#### [SUPPLIED DATA]
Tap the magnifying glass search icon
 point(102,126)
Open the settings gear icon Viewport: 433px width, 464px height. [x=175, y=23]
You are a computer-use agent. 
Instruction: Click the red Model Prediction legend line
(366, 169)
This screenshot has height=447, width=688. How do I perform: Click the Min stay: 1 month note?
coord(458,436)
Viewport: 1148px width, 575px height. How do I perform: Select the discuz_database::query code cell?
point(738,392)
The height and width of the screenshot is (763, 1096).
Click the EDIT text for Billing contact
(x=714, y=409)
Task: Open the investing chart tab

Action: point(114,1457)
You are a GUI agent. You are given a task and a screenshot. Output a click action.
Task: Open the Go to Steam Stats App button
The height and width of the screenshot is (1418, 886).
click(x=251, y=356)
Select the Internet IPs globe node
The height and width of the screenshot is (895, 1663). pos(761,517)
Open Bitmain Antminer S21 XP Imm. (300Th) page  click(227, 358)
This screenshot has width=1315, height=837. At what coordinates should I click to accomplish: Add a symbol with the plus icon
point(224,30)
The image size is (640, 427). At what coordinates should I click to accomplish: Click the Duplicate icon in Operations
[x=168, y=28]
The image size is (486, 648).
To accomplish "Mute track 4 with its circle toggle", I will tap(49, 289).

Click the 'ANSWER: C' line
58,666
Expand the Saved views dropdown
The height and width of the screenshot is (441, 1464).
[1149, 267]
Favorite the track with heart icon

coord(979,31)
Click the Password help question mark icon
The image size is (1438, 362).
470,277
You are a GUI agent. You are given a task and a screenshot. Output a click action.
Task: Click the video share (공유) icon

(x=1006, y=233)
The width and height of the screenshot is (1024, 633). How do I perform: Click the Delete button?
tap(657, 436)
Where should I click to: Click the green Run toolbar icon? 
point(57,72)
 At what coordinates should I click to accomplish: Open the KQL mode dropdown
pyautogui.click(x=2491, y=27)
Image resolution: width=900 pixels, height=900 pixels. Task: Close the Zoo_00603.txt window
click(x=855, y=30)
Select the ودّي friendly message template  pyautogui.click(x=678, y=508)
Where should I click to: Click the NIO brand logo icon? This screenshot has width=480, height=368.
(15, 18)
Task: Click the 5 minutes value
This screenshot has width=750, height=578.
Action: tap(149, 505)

#### [ABOUT THIS TASK]
Your answer should be the lines from the one that contains "The image size is (486, 648)." through the last line of the material, copied exactly.

#### [EXPECTED ANSWER]
The image size is (486, 648).
To accomplish "Mute track 4 with its circle toggle", I will tap(49, 289).

Click the 'ANSWER: C' line
58,666
Expand the Saved views dropdown
The height and width of the screenshot is (441, 1464).
[1149, 267]
Favorite the track with heart icon

coord(979,31)
Click the Password help question mark icon
The image size is (1438, 362).
470,277
You are a GUI agent. You are given a task and a screenshot. Output a click action.
Task: Click the video share (공유) icon

(x=1006, y=233)
The width and height of the screenshot is (1024, 633). How do I perform: Click the Delete button?
tap(657, 436)
Where should I click to: Click the green Run toolbar icon? 
point(57,72)
 At what coordinates should I click to accomplish: Open the KQL mode dropdown
pyautogui.click(x=2491, y=27)
Image resolution: width=900 pixels, height=900 pixels. Task: Close the Zoo_00603.txt window
click(x=855, y=30)
Select the ودّي friendly message template  pyautogui.click(x=678, y=508)
Where should I click to: Click the NIO brand logo icon? This screenshot has width=480, height=368.
(15, 18)
Task: Click the 5 minutes value
This screenshot has width=750, height=578.
Action: tap(149, 505)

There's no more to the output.